The thing about her that immediately arrested the attention and drew the startled whistle to the lips was the aura of wealth which she exuded. It showed itself in her rings, her hat, her stockings, her shoes, her platinum fur cape and the Jacques Fath sports costume that clung lovingly to her undulating figure. Here, you would have said to yourself, beholding her, was a woman who had got the stuff in sackfuls and probably suffered agonies from coupon-clipper’s thumb, a woman at the mention of whose name the blood-sucking leeches of the Internal Revenue Department were accustomed to raise their filthy hats with a reverent intake of the breath.

Nor would you have been in error. She was just as rich as she looked. Twice married and each time to a multi-millionaire, she was as nicely fixed financially as any woman could have wished.

Hers had been one of those Horatio Alger careers which are so encouraging to girls who hope to get on in the world, showing as they do that you never know what prizes Fate may be storing up for you around the corner.

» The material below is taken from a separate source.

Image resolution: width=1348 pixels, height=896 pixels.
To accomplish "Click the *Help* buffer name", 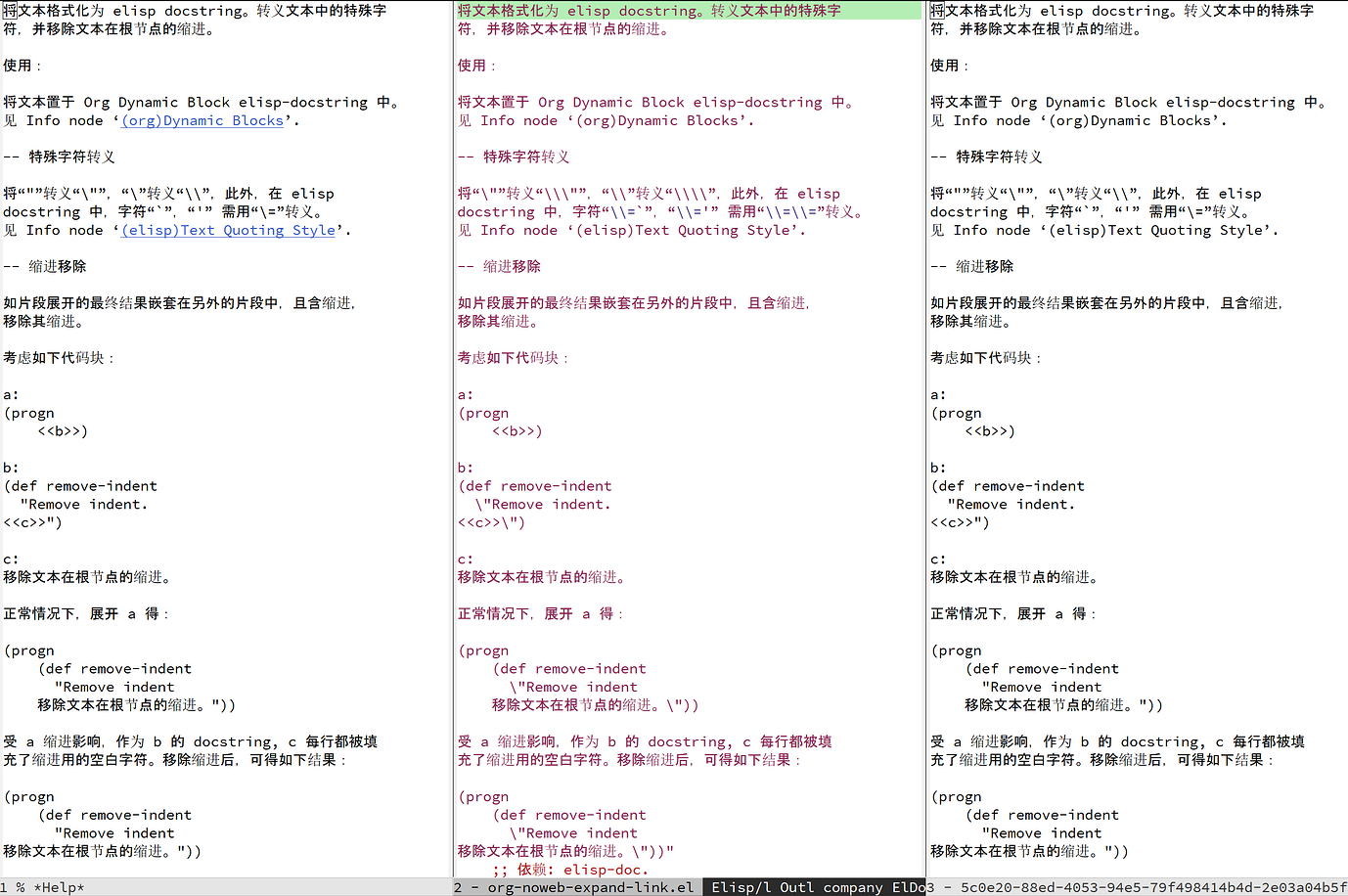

Born Rosalinda Banks, of the Chilicothe, Ohio, Bankses, with no assets beyond a lovely face, a superb figure and a mild talent for vers libre, she had come to Greenwich Village to seek her fortune and had found it first crack out of the box. At a studio party in Macdougall Alley she had met and fascinated Clifton Bessemer, the Pulp Paper Magnate, and in almost no time at all had become his wife.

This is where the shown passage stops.